私の生徒さんは六本木、原宿を徘徊し、飲み歩くのに忙しく、高校生グループは東京ディズニーランドや秋葉原へ通いつめているので、自然と私は、このおばあさんたちと歩き回ることになりました。どうも私はお年寄りに好かれる運命にあるようです。
まずはお決まりの浅草へ行きました。おばあさんたちの生き生きとした様子は、一緒に歩いていても周りの人たちみんなを明るく照らすかのようで、古着屋さんで、ガウン代わりに使うと言って、日本では二十歳過ぎたら袖を通すのも恥ずかしい、なんともハデハデな訪問着をとっかえひっかえ試着して、「どうお、私に似合うかしら?」と訊たりするのです。
見るもの、目に飛び込んでくるものすべてが新鮮な驚きなのでしょう、私の生徒さんたちが、これだけ新鮮な好奇心を保って日本旅行を続けてくれたら、どんなに実り多い旅になることか、と思わずにはいられません。
圧巻はデパートの地下の食品売り場でした。サンプルに出された例の試食品をつまみ、そのつど「ウララー」「トレヴィアン」とか言いながら、いかにもおいしそうに一回りしたのです。その頃には、彼女たちがすでに40年以上も住んでいる国の言葉、"英語"は忘れられ、交わす言葉はすっかりスランス語なっていました。もっとも食べ物に関してはフランス語は敵なしですが。
珍しい食べ物を賞味するたびに、こんなおいしいものを食べたことがないと絶賛し、そのつど、これは何でできているのか、どういう料理法なのか、私に通訳させるのです。"生まれて始めて食べた、最高においしいものが、次から次へと現れるのですから、彼女たちにとってお菓子の国に迷い込んだ子供のようなものでした。
そのデパートの地下にフランスのケーキ屋さんを見つけた時の、彼女たちの驚きと、喜びようったらありませんでした。フランス語で書かれたケーキ、お菓子の名前を一々大声で読み上げ(日本人のお客さん相手なのにどうしてフランス語で書くのかしら)、慎み深いその店の店員さんにフランス語で話しかけ、ケーキの名前のフランス語のレッスンを始めたのです。
日本で外人相手の旅行を企画するなら、若者はマクドナルドのランチ、中高年層はデパートの地下食品売り場のオプショナルツアーが絶対に受けることを保証します。
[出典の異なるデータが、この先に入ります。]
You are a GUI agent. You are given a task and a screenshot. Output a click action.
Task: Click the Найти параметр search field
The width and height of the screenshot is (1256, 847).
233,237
二人のおばあさんをやっとのことで地下から引き上げさせました。余りに興奮したのでしょう、どこかで少し休みたいと言うので、大きなガラス張りのしゃれた喫茶店に連れて行きました。そこのコーヒーはアメリカよりズーッとおいしいけど、フランスのエクスプレッソには及ばないとの採点でした。そこまでは良かったのですが、会計の時に一騒動持ちあがったのです。
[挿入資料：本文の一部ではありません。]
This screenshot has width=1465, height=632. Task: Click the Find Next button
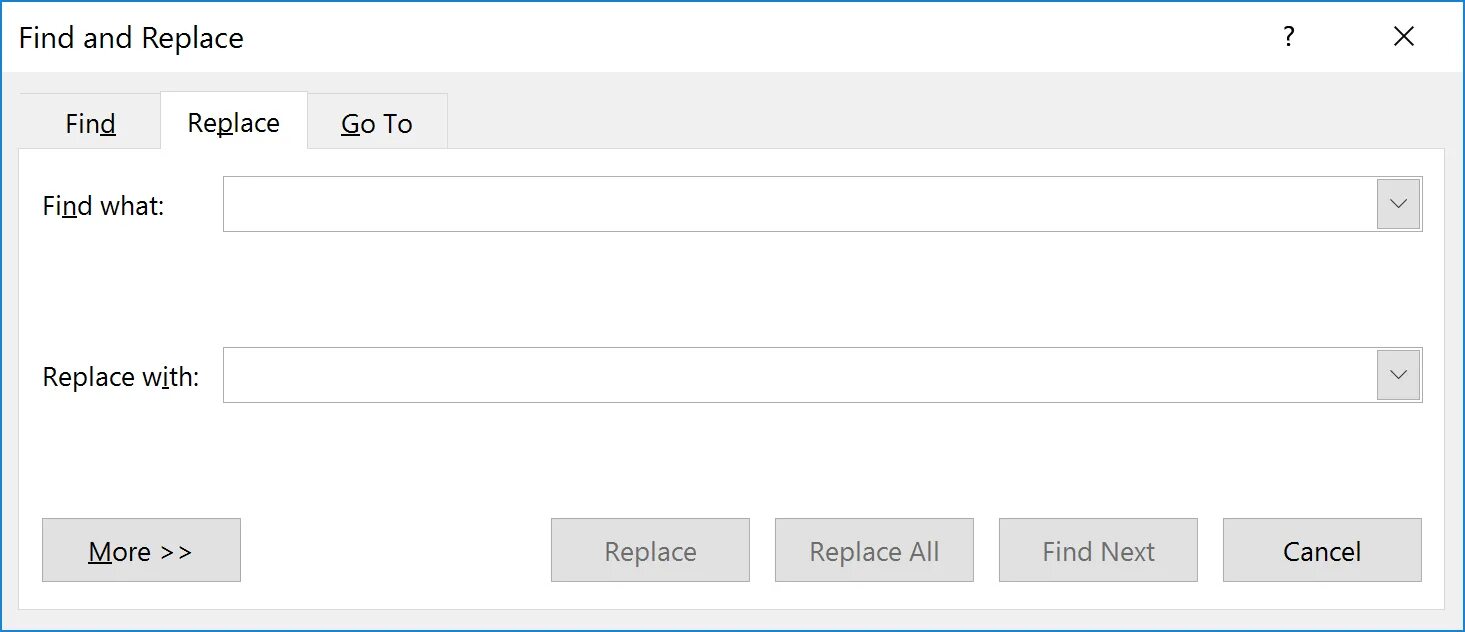pyautogui.click(x=1098, y=551)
両替の混乱から、500円を凡そ50セントと勘違いしていたのです。アメリカでスタイロフォームのカップに入れて出されるコーヒーは大体50セントから80セントくらいですから、日本でも、世界中どこでもそんなものだと思い込んでいたのでしょう。「アラ、割に安かったのね」と言って50円硬貨を置いたのです。50円ではなく10倍の500円だと分かった時の彼女たちの顔を見せたものです。口をあんぐりと開け、こんなメチャクチャな話し聞いたことがないと言った表情なのです。
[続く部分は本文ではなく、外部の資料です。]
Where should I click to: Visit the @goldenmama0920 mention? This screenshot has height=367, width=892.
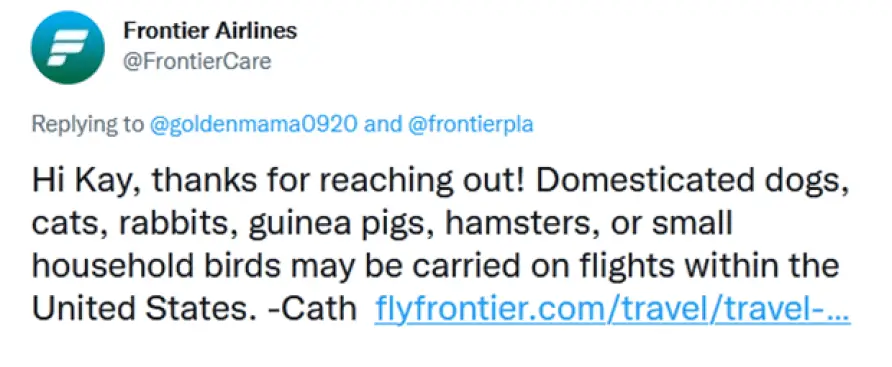tap(253, 124)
私は、日本の喫茶店は、場所に支払うようなもので、500円は決して、外人だからといってボッているわけでもないし、この場所でこの値段はゴク普通であることを説得しなければなりませんでした。殺し文句は、「散々、デパートの地下でただで食べたのだから、最後にコーヒー一杯くらいこのデパートに儲けさせてあげてもいいんじゃない?」でした。結局のところ、私が払ったように記憶しています。
アメリカのおばあさんたち(フランス系ですが)は、さっきの日本のコーヒーの味の評価も変え、苦いだけで風味がないなどと言い出す始末でした。どうも彼女たちの舌は、密接に懐とつながっているようです。